■ **Given problem**: Extract every line of the records below that contains the string "status", copying each such line in full.
——————
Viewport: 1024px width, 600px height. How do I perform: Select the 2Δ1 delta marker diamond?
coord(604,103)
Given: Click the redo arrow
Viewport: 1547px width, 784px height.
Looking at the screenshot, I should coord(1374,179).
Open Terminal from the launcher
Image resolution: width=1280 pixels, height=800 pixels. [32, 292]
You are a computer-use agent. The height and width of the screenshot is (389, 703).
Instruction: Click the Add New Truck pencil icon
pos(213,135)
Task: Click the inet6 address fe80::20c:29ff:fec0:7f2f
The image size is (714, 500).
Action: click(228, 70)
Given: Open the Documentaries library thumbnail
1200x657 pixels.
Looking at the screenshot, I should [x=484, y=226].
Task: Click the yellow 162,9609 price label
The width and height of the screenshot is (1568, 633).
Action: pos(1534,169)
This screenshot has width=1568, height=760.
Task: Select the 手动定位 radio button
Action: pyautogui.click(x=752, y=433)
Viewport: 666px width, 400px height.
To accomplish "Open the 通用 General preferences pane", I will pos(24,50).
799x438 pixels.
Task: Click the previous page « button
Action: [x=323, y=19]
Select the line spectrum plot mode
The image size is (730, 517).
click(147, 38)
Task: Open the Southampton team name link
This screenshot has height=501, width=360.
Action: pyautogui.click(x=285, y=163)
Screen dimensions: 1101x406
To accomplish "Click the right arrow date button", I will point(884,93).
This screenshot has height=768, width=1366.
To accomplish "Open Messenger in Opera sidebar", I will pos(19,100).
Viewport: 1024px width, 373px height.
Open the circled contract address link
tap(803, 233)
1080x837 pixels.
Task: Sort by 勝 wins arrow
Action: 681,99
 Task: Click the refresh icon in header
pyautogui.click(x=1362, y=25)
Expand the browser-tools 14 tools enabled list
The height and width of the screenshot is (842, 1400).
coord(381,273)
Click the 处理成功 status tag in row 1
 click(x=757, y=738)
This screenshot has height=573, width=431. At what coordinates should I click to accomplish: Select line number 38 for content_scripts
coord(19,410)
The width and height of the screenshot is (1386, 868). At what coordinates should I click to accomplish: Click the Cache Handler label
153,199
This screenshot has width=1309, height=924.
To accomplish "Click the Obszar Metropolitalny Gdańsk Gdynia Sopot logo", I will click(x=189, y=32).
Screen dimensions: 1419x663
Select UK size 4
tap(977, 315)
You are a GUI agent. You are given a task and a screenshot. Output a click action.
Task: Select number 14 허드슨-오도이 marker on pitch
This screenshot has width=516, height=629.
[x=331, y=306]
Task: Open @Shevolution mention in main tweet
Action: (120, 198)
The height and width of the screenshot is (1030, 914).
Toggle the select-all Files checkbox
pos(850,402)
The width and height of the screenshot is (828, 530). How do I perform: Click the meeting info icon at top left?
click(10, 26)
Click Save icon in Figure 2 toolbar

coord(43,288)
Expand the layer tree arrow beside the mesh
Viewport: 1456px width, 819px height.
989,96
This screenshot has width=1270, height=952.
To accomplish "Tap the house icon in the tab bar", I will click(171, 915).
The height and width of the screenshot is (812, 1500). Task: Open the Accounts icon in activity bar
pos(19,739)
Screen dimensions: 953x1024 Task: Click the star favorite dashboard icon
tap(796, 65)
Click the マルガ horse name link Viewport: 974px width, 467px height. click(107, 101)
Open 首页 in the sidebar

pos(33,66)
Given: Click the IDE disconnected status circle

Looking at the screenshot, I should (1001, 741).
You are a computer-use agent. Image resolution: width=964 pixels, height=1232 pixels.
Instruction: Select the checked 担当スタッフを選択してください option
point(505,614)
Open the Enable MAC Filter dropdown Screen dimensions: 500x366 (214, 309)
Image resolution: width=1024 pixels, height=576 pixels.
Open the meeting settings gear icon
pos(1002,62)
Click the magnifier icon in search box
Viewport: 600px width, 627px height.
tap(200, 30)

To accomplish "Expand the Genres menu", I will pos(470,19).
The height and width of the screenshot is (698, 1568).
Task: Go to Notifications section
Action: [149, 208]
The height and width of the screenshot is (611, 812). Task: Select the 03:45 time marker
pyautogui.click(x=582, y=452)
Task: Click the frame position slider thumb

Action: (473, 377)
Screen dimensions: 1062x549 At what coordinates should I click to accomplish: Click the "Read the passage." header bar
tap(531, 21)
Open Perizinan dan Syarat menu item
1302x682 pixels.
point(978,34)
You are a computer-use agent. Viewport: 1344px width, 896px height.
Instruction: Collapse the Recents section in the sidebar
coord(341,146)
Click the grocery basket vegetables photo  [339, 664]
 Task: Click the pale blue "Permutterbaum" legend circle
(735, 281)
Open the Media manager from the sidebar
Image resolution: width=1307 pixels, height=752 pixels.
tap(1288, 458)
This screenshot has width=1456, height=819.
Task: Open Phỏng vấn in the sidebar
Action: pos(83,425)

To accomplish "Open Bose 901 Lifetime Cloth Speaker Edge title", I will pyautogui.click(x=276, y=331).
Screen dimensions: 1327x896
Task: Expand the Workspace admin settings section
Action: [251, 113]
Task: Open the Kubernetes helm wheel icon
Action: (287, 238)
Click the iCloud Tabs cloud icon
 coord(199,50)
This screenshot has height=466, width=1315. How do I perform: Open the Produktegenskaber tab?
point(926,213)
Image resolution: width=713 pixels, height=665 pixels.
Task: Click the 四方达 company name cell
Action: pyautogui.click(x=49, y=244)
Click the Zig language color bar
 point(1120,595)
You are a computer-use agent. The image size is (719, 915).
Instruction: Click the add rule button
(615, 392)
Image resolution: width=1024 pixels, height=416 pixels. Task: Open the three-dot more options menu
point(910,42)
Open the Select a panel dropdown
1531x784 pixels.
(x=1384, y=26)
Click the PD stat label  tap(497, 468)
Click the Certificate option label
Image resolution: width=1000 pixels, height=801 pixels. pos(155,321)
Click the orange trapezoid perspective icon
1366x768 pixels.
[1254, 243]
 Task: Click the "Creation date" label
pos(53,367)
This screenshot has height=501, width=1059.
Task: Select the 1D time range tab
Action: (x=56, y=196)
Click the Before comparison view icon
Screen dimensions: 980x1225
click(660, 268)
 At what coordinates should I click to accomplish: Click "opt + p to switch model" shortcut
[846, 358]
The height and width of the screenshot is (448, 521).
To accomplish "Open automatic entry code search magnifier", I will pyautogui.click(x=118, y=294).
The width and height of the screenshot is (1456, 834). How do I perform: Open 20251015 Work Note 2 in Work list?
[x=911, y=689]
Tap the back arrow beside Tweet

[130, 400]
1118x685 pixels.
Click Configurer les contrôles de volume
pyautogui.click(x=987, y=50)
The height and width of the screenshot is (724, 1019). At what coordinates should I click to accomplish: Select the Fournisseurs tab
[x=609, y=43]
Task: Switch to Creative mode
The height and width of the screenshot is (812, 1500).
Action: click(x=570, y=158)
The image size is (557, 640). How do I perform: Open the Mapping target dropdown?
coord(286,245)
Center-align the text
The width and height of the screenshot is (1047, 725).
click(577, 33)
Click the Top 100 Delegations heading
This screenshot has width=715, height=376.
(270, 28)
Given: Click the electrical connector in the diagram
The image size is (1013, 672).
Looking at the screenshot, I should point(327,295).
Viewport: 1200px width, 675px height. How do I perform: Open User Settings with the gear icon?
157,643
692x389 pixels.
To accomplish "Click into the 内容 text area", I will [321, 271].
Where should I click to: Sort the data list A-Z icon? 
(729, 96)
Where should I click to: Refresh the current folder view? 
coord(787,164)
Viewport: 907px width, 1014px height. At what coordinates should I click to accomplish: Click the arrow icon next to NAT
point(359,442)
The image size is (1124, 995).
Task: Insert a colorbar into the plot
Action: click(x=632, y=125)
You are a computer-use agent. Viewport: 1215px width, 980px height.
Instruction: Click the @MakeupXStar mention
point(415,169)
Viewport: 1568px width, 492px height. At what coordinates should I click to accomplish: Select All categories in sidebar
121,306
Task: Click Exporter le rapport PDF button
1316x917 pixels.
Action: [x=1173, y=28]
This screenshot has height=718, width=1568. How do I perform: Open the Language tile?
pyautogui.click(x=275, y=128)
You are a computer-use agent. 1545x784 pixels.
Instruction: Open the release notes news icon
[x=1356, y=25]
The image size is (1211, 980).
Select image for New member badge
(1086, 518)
——————
■ **Worked answer**:
Click the 处理成功 status tag in row 1
Given: Click the IDE disconnected status circle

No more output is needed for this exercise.